- _Рабочее задание 1_
Проверьте по интервью с пианистом Валерием Афанасьевым три утверждения: (a) первые уроки игры на фортепиано ему дала мама; (b) его родители были профессиональными музыкантами; (c) мама требовала, чтобы он занимался по два часа в день. На каждое ответьте «да» или «нет» и приведите дословно слова интервью, которые решают вопрос.
- _Рабочее задание 2_
Допишите интервью с пианистом Валерием Афанасьевым, продолжив его сразу после последней реплики.

- _Фрагмент документа_
+ + + +

«Я такой же лентяй, как мой кот — он тоже не любит работать»

Добавлено 24 октября 2013 muzkarta

Санкт-Петербургская академическая филармония, Московская академическая филармония

Пианист Валерий Афанасьев о своих учителях, соотечественниках за границей и борьбе со временем

Валерий Афанасьев: «Люди часто сейчас пытаются показать что-то на концерте, а я ничего не пытаюсь показать — я просто сажусь и играю, и все» © Коммерсантъ. Виктор Васильев

Редко появляющийся в России пианист Валерий Афанасьев в начале ноября выступит в Петербурге и дважды в Москве. Корреспондент «МН» поговорила с музыкантом о свободе, Шуберте, Бетховене и о мире, похожем на кота.

— Когда сейчас вы оглядываетесь назад, можете ли вспомнить, кто в детстве выбрал вам инструмент и нравилось ли вам тогда заниматься музыкой?

— Инструмент у нас был дома — пианино «Красный Октябрь», которое путешествовало с нами и переехало из Петербурга в Москву. Родители играли не как профессионалы — они просто любили музыку, и я таким образом попал в эту струю. Первые уроки фортепианной игры мне дала мама, а потом учительница, которая приходила в наш дом, сказала, что меня надо отдать в школу, потому что я одаренный мальчик.

— Вы не сопротивлялись?

— Конечно, я сопротивлялся: мне хотелось играть в футбол. Но, знаете, когда сейчас говорят, что детям надо давать полную свободу, ни в коем случае нельзя их заставлять, пусть делают что хотят — я думаю о своей маме, которая требовала, чтобы я играл по три часа в день без перерыва, и просила остальных членов семьи следить за мной. И если я останавливался даже на три минуты, все тут же приходили и говорили мне, что надо продолжать. Я так ей благодарен: она дала мне верное представление о мире.

+ + + +

- _Раздел данных_
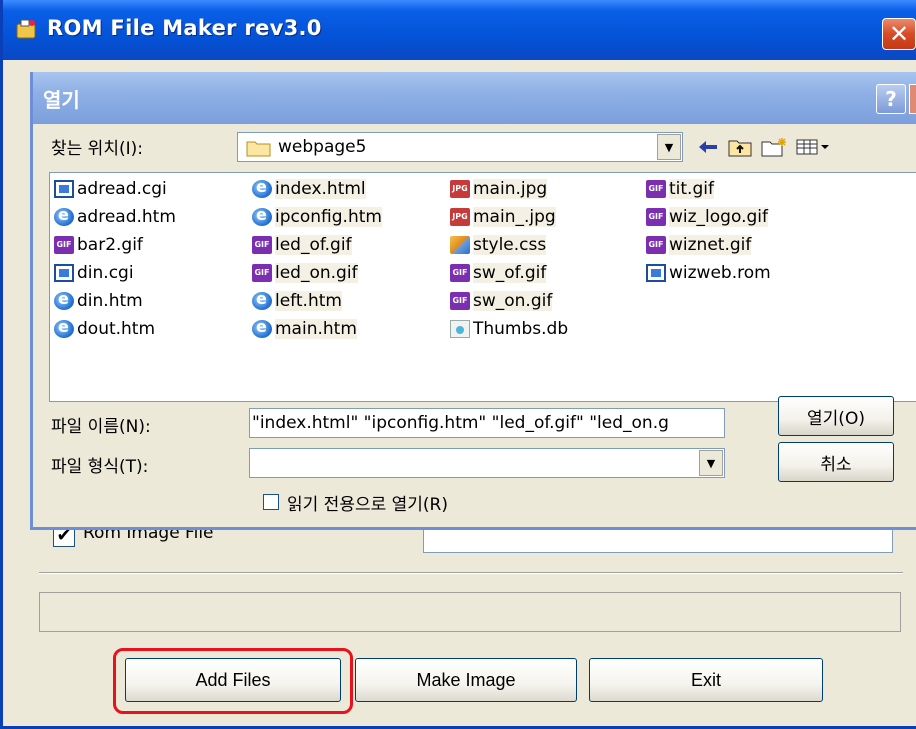 Image resolution: width=916 pixels, height=729 pixels. I want to click on db-file-icon, so click(460, 329).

+ + + +

- _Результат 1_
(a) Да: «Первые уроки фортепианной игры мне дала мама».
(b) Нет: «Родители играли не как профессионалы — они просто любили музыку».
(c) Нет: «требовала, чтобы я играл по три часа в день без перерыва».

- _Результат 2_
— Вашими педагогами затем стали Яков Зак и Эмиль Гилельс — очень разные, как мне представляется, музыканты. С кем из них было проще находить общий язык, а с кем сложнее?

— С Гилельсом было проще: мы хорошо понимали друг друга. А с Заком мне всегда приходилось преодолевать некоторое пространство между нами. Трудно это выразить в нескольких словах, но Зак научил меня звуку, а Гилельс — тишине.

— Когда в 1974 году вы, лауреат престижных конкурсов, решили не возвращаться из Европы, что было важнее — что в Европе хорошо или в СССР плохо?

Не сразу, но, когда я здесь устроился и начал жить, я понял, что ни рая, ни ада не существует. То есть они есть, конечно, но не в этой, не в нашей жизни. Есть чистилище, мы в нем живем. До этого было другое чистилище, здесь — свое. Конечно, я не вернулся, остался в Бельгии для того, чтобы жить лучше, но я понял, что земная жизнь не приспособлена к раю. К аду — да, конечно. Мы знаем, как может выглядеть ад на земле. В тот момент, когда я уезжал — я не говорю про ужасное прошлое, про чистки и лагеря, — ада уже не было, я его не знал. А вот чистилище я знал хорошо — и попал в другое чистилище.

Забавно, Россия никак не ассоциируется со свободой, а язык очень свободный. И возможность пользоваться этой свободой теперь у меня никто не отнимет

— Встречались ли вы с русской диаспорой за границей? Соотечественники вам помогали?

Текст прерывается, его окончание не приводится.